We're comparing steady state conditions over some period of time. The tens of millions of years I cited represents the length of time that the sun could shine on its energy of gravitational contraction, and I'm counting this total energy as the ( non-nuclear) ignition energy. So it takes that long for the sun to "break even" with radiation presumed to originate from fusion. So that's its break even confinement time.
With inertial confinement, the laser blast inputs a certain energy, and the confinement must be long enough so that the fusion reaction generates an equal amount of energy.
Well ... I guess this makes for a difficult comparison, since the laser energy input ( presumed instantaneous ) is arbitrary, whereas the sun's gravitational self-energy is a function of its mass and radius. It follows that my inference that the P-T conditions must "greatly" exceed the solar center had no basis. So I was RRRRRR .... RRRRRR ...., well, you know.

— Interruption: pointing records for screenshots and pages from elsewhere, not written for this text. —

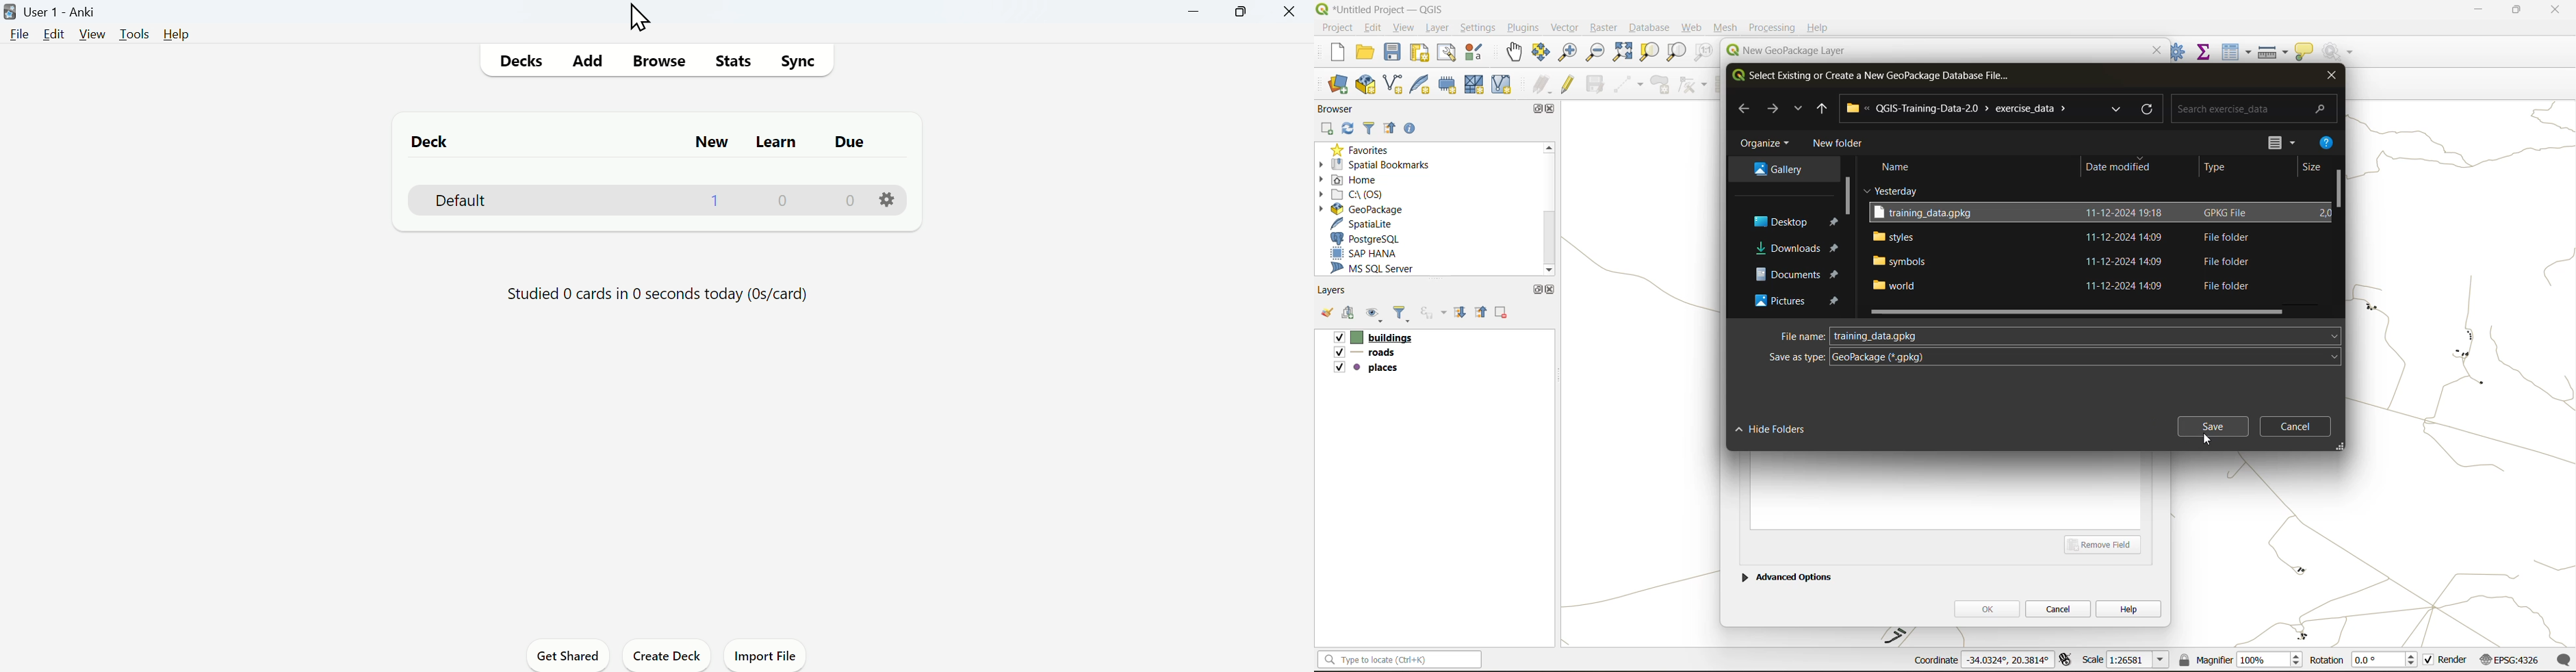 This screenshot has height=672, width=2576. I want to click on file name, so click(1801, 336).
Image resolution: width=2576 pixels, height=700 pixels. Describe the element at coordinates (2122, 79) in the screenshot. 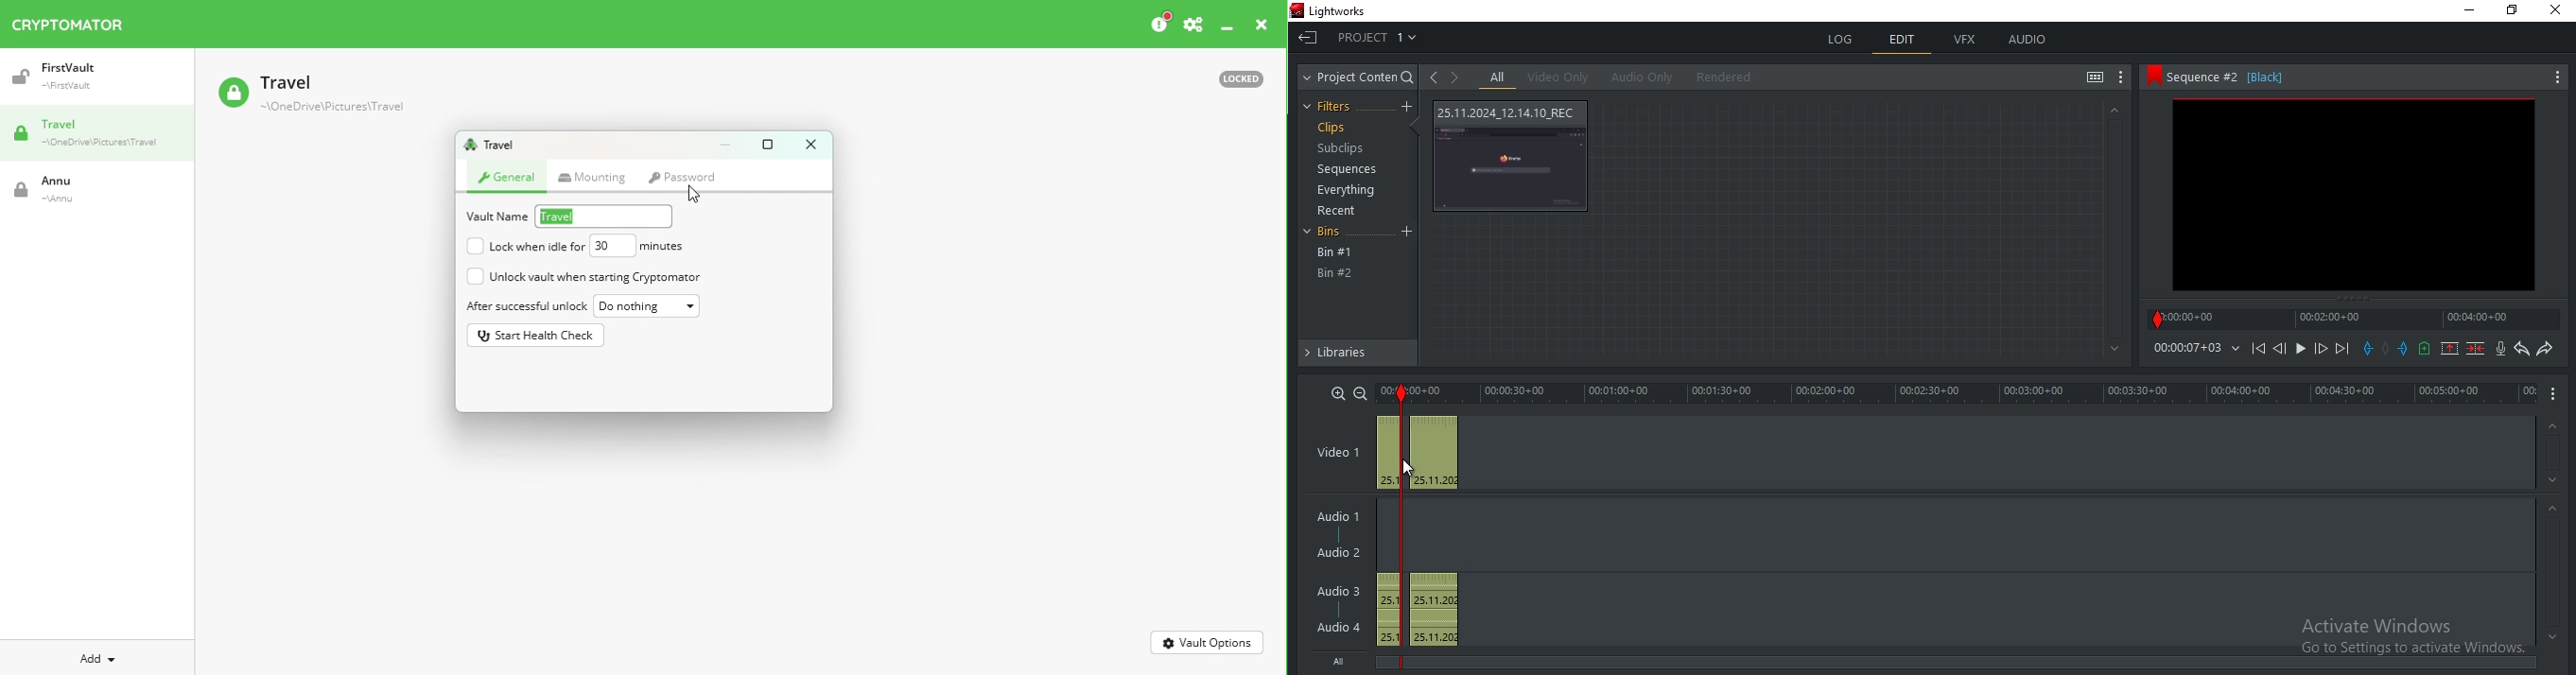

I see `show settings menu` at that location.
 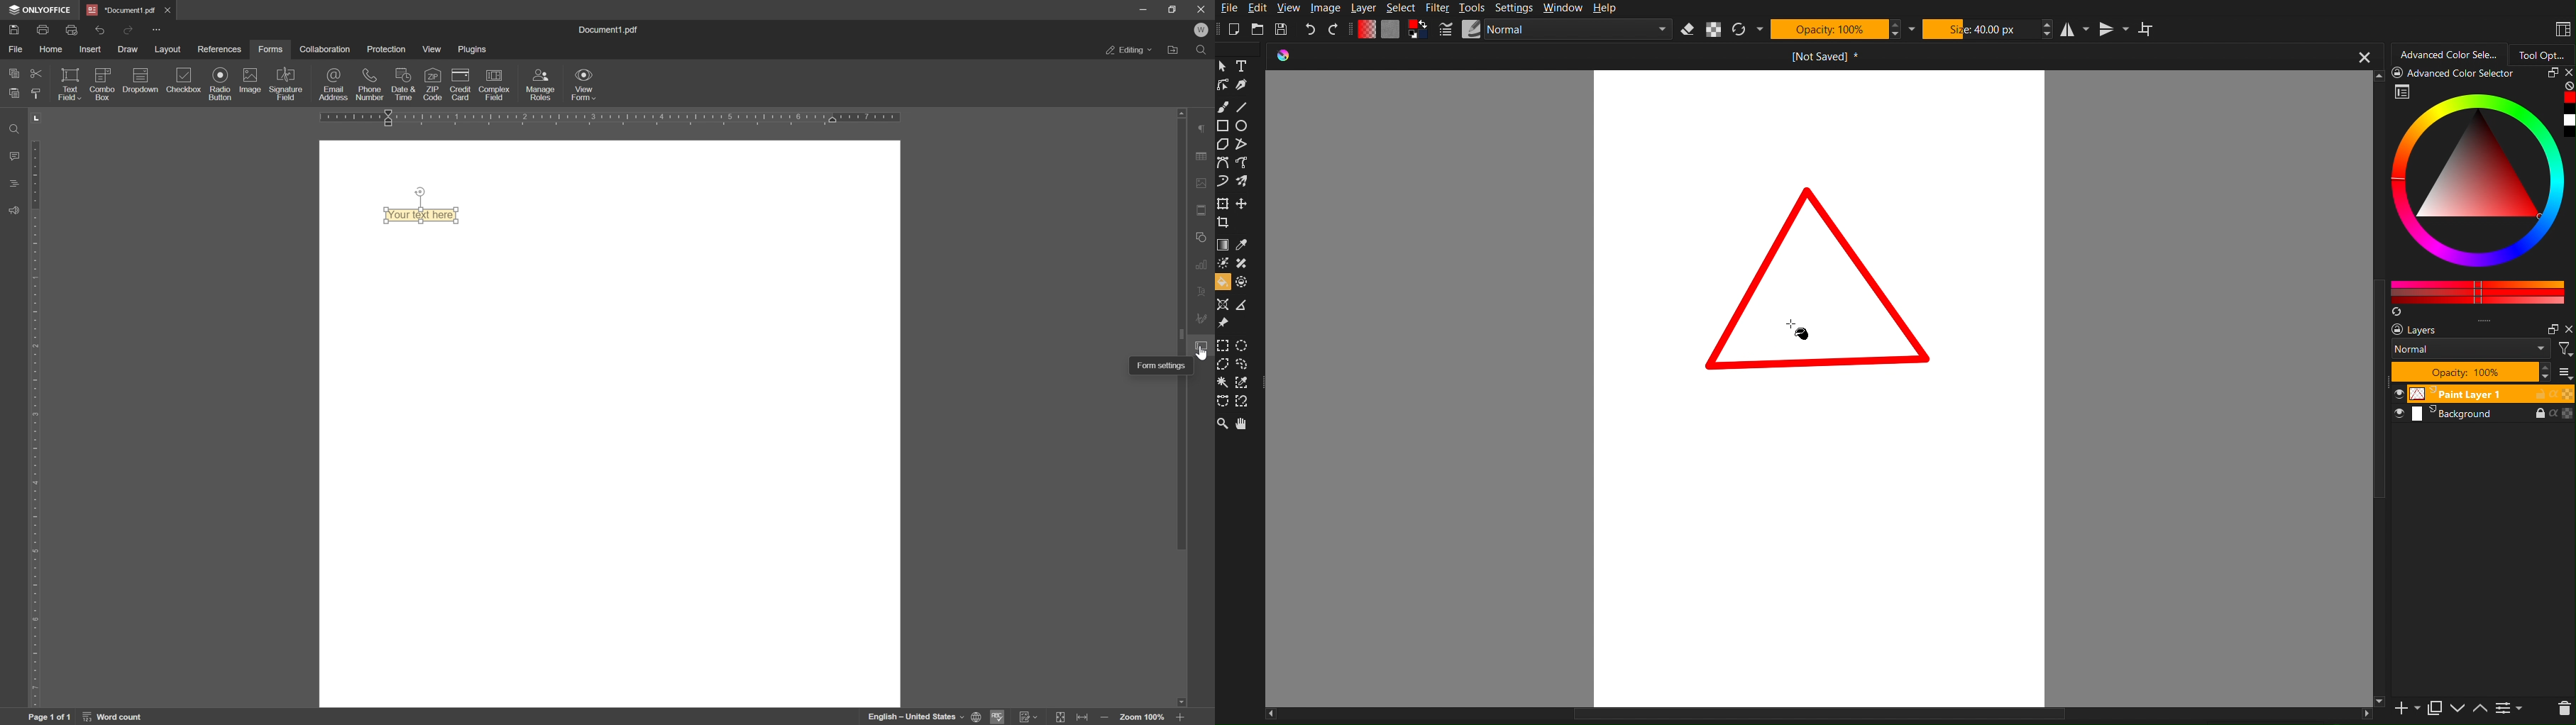 What do you see at coordinates (13, 126) in the screenshot?
I see `find` at bounding box center [13, 126].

It’s an easy mistake to make. The key thing is that the protons don’t care about where they are. They’re just not that smart. Classically, all they need is enough kinetic energy to get close enough to overcome the Coulomb barrier. Quantum mechanically, they don’t need quite that much energy, just enough for their proximity to be close enough that their wave functions have significant overlap (or equivalently, that their KE can “tunnel” through the Coulomb Barrier.)